Dans un petit bol, mélanger 2 c.à.s. de sauce soja, 1 c.à.s. de vinaigre de riz, 1 c.à.s. de sucre et les graines de sesame grillées légèrement moulues. Goûter et ajuster : la sauce doit être simultanément salée, acide et légèrement sucrée, sans qu'aucune saveur n'écrase les autres — c'est le principe même du tangpyeong (équilibre). Ajouter l'huile de sesame en dernier et mélanger rapidement : l'huile de sesame est volatile et son arôme se dissipe vite à l'air, il faut l'incorporer au moment précis du service.
Dans un grand saladier, disposer d'abord les bâtonnets de gelée de mungo en couche de base uniforme. Ajouter le bœuf émincé refroidi, le cresson, les champignons noirs et l'oignon de printemps ciseler par-dessus. Verser la sauce tangpyeong en filet régulier sur l'ensemble et mélanger délicatement avec deux grandes cuillères ou des baguettes, en soulevant plutôt qu'en écrasant : la gelée est fragile et se brise si on mélange trop vigoureusement. Disposer les juliennes de jidan blanc et jaune sur le dessus, sans les mélanger, en lignes ou en touffes séparées pour le rendu visuel de banquet.
Couvrir le plat assemblé et placer au réfrigérateur 10-15 minutes avant de servir : ce repos permet à la sauce de pénétrer légèrement les ingrédients et aux saveurs de se fondre.
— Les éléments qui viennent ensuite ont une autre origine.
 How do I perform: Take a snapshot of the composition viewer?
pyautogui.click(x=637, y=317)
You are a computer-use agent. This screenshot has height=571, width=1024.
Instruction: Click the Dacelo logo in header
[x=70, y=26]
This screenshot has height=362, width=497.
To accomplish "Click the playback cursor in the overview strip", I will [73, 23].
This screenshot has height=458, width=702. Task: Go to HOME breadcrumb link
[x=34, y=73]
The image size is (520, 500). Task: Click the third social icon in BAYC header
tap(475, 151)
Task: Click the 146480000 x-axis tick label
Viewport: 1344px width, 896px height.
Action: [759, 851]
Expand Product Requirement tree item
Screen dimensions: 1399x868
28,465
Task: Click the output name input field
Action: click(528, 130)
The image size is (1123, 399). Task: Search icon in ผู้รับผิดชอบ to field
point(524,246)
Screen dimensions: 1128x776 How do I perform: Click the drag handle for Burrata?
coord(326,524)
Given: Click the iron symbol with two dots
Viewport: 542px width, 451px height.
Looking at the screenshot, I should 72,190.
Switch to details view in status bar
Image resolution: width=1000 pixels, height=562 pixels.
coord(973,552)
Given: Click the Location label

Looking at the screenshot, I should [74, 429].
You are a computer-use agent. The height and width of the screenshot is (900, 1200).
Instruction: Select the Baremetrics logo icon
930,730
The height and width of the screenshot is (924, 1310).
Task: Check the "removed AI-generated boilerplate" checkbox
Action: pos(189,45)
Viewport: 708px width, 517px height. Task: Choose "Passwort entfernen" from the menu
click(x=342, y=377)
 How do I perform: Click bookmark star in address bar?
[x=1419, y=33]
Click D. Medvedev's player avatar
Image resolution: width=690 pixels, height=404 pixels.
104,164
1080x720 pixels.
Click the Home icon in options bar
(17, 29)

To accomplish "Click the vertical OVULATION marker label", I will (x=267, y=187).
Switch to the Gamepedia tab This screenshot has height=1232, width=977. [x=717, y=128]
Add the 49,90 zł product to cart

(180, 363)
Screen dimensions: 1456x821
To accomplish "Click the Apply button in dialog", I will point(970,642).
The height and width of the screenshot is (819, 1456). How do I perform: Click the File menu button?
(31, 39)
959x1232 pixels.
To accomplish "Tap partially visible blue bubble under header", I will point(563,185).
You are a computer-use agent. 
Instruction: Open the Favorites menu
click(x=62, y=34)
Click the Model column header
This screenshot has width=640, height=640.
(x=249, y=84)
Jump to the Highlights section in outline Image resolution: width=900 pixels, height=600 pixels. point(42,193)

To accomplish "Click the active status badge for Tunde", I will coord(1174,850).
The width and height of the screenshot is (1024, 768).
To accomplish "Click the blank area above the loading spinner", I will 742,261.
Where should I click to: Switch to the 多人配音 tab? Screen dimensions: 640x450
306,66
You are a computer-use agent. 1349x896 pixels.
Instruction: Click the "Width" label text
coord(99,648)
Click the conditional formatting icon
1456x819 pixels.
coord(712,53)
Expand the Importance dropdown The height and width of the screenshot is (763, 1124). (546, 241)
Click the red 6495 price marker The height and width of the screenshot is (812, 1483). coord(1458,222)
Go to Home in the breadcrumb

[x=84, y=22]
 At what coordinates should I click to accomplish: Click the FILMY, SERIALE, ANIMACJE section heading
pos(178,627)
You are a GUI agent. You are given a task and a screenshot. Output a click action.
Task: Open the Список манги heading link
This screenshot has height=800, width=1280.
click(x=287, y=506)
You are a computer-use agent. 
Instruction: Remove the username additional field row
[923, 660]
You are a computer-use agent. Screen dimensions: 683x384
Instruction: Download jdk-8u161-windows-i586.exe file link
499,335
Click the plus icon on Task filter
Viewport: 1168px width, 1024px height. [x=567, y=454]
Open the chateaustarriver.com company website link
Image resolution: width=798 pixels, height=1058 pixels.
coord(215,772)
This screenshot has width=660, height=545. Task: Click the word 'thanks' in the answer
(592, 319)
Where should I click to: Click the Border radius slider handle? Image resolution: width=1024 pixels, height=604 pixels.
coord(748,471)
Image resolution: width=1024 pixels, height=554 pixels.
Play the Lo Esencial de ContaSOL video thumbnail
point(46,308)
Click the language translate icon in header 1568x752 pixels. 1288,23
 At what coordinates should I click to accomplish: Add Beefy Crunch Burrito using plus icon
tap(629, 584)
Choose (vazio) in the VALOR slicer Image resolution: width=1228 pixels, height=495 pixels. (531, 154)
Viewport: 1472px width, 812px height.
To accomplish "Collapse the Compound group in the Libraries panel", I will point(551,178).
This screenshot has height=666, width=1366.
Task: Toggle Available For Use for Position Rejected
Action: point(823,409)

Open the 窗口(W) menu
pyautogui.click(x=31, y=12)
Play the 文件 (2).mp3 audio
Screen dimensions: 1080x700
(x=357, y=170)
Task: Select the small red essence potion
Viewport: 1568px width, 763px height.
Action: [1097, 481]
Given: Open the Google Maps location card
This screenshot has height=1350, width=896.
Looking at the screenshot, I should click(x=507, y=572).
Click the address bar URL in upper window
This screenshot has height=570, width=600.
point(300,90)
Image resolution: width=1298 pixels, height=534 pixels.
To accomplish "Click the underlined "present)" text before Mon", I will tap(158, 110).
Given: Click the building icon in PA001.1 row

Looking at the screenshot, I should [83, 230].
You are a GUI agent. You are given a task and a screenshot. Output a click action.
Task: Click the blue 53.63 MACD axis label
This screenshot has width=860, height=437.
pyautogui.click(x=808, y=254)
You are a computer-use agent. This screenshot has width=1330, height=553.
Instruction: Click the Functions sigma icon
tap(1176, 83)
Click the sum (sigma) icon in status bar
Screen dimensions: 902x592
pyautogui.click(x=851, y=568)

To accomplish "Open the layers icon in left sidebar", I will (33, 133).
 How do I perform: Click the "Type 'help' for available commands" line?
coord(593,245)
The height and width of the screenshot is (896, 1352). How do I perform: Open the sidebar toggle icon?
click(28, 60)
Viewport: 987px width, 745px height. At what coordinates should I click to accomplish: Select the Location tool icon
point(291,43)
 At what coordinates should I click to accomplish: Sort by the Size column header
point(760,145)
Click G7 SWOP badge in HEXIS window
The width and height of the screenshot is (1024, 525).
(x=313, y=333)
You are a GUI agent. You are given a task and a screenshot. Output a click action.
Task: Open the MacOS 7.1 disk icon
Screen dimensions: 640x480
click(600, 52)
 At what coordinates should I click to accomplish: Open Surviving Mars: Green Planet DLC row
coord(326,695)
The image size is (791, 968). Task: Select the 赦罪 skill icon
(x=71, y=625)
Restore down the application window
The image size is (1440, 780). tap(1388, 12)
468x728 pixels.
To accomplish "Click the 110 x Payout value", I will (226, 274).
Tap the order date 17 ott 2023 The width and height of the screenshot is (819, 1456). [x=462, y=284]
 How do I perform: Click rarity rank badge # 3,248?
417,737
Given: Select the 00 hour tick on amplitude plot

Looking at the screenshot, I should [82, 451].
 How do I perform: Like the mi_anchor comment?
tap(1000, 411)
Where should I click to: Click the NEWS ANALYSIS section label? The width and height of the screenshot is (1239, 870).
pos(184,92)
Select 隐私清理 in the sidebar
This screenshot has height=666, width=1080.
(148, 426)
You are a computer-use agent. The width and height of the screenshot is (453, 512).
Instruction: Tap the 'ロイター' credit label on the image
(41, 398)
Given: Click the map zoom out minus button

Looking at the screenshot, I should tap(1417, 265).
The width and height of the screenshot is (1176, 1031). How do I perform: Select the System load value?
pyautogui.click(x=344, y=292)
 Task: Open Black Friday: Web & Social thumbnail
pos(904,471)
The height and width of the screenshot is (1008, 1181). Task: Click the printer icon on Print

Servir froid ou à température ambiante fraîche, jamais réchauffé : la gelée de mungo perd irrémédiablement sa texture si elle est exposée à la chaleur après l'assemblage. Présenter en portion individuelle ou en plat de partage selon le contexte, accompagné de riz blanc cuit à la vapeur lors d'un repas de banquet complet.